Reddit previously experimented with live audio chat rooms, but ultimately discontinued the feature.
Given Lemmy’s unique position as a federated, open-source alternative to Reddit, should the Lemmy project (or individual instances) consider developing a similar voice chat feature?
- What potential benefits could voice chat bring to Lemmy communities, especially considering the platform’s focus on decentralized moderation and privacy?
- How might voice chat align or conflict with Lemmy’s core values of decentralization, privacy, and user autonomy?

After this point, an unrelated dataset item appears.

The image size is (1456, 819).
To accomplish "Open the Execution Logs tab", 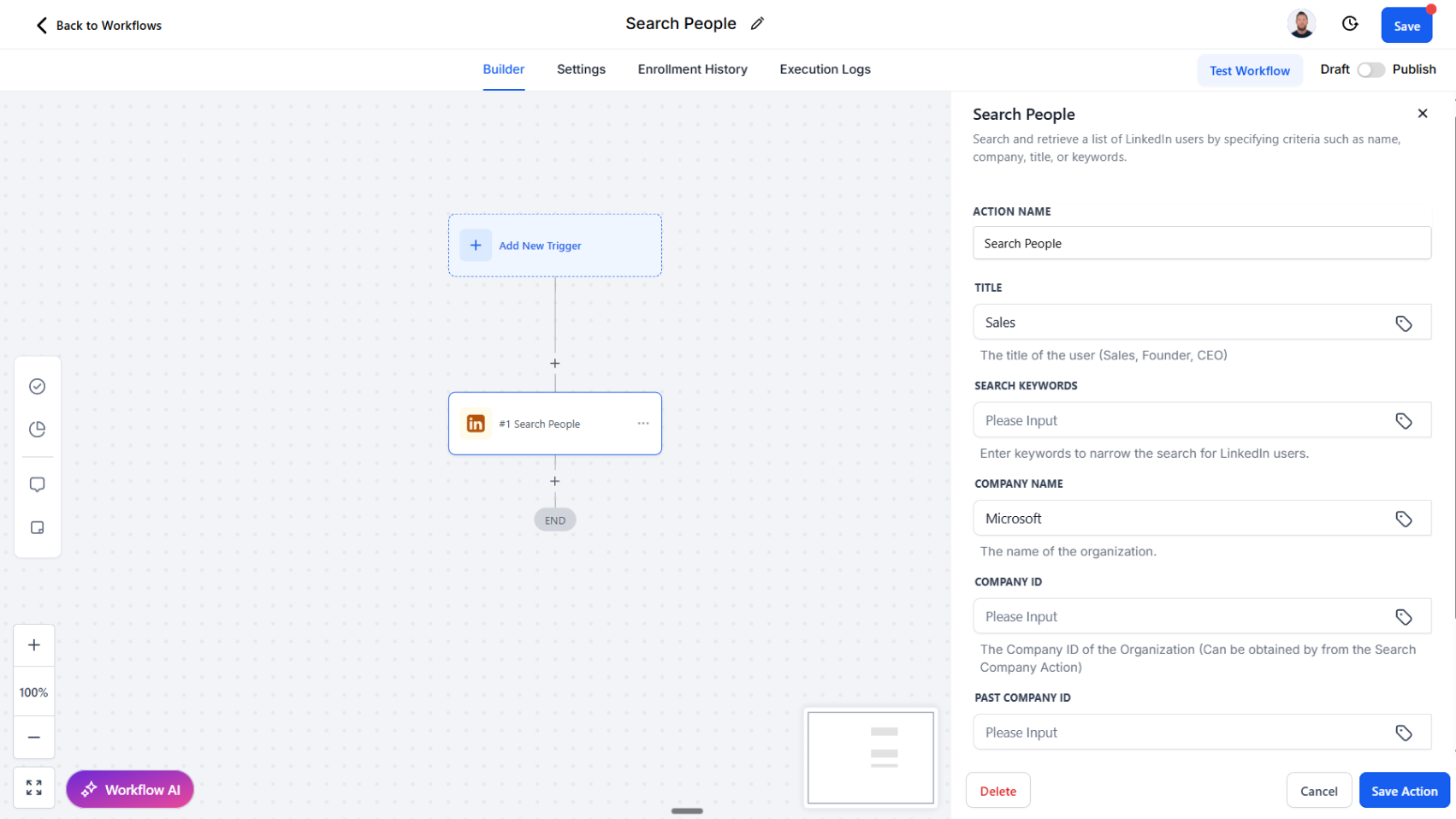I will 825,69.
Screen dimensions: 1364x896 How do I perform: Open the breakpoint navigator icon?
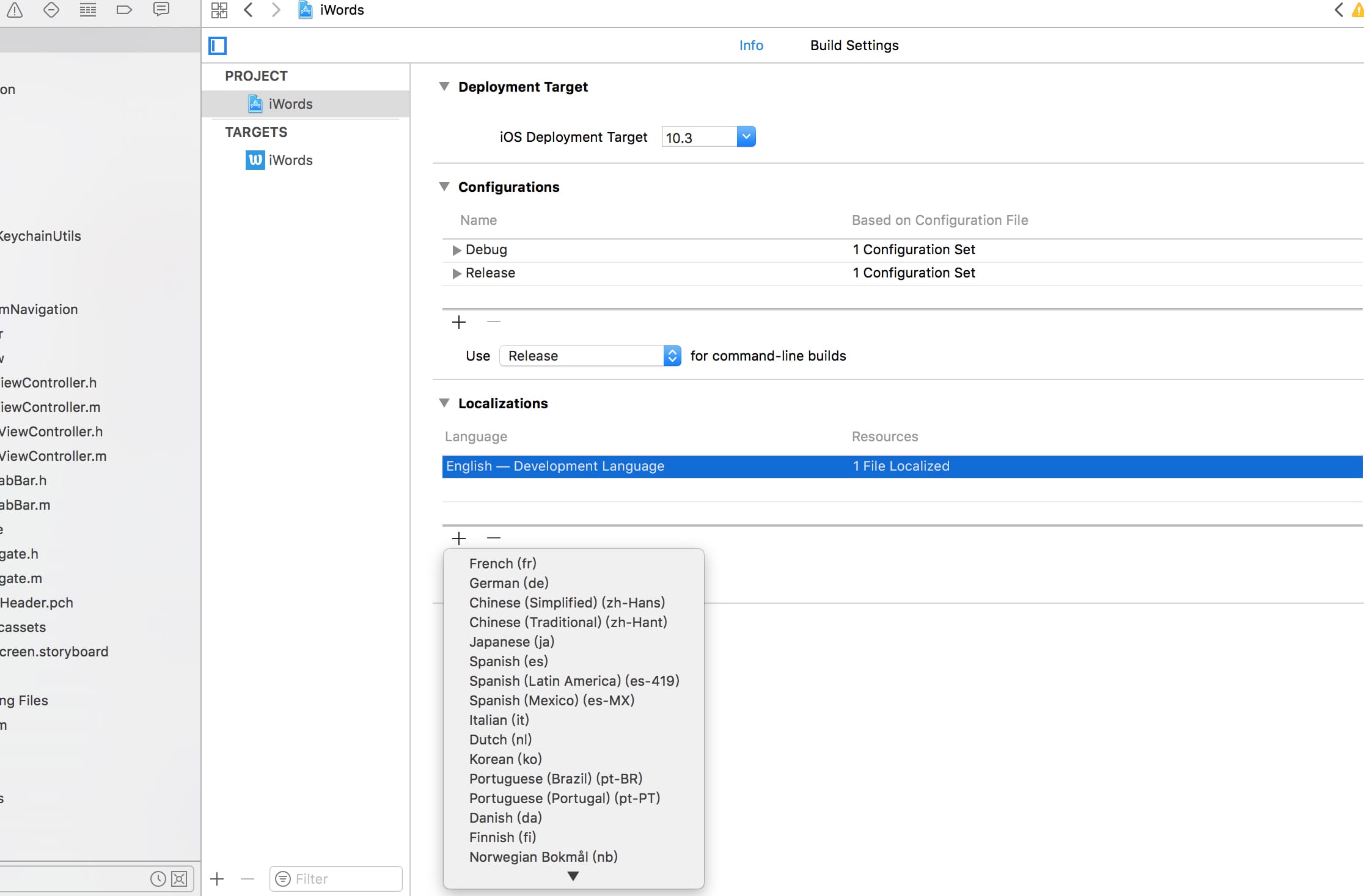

- What technical and moderation challenges could arise from implementing real-time audio communication on a federated network, and how might these differ from centralized platforms like Reddit?
- Should such a feature be standardized across all Lemmy instances, or left as an optional plugin for instance admins to enable or disable?
- How could Lemmy’s open-source nature and ActivityPub federation protocol influence the design, adoption, and interoperability of a voice chat feature across the Fediverse.
- Are there existing open-source projects or protocols that could be leveraged to add voice chat in a privacy-respecting, decentralized way?
I’m interested in hearing from both users and developers about whether this is a direction Lemmy should explore, and what considerations should guide such a decision.
https://www.reddit.com/r/help/comments/11o30v2/why_is_reddit_ending_audio_chats/
Also, you can’t easily/fast search in voice data and you end up implementing all kinds of weird and costly workarounds like AI transcription in order to make voice meetings searchable. Voice is great for telling stories around camp fire, but it’s awful way to convey and store information in a online forum.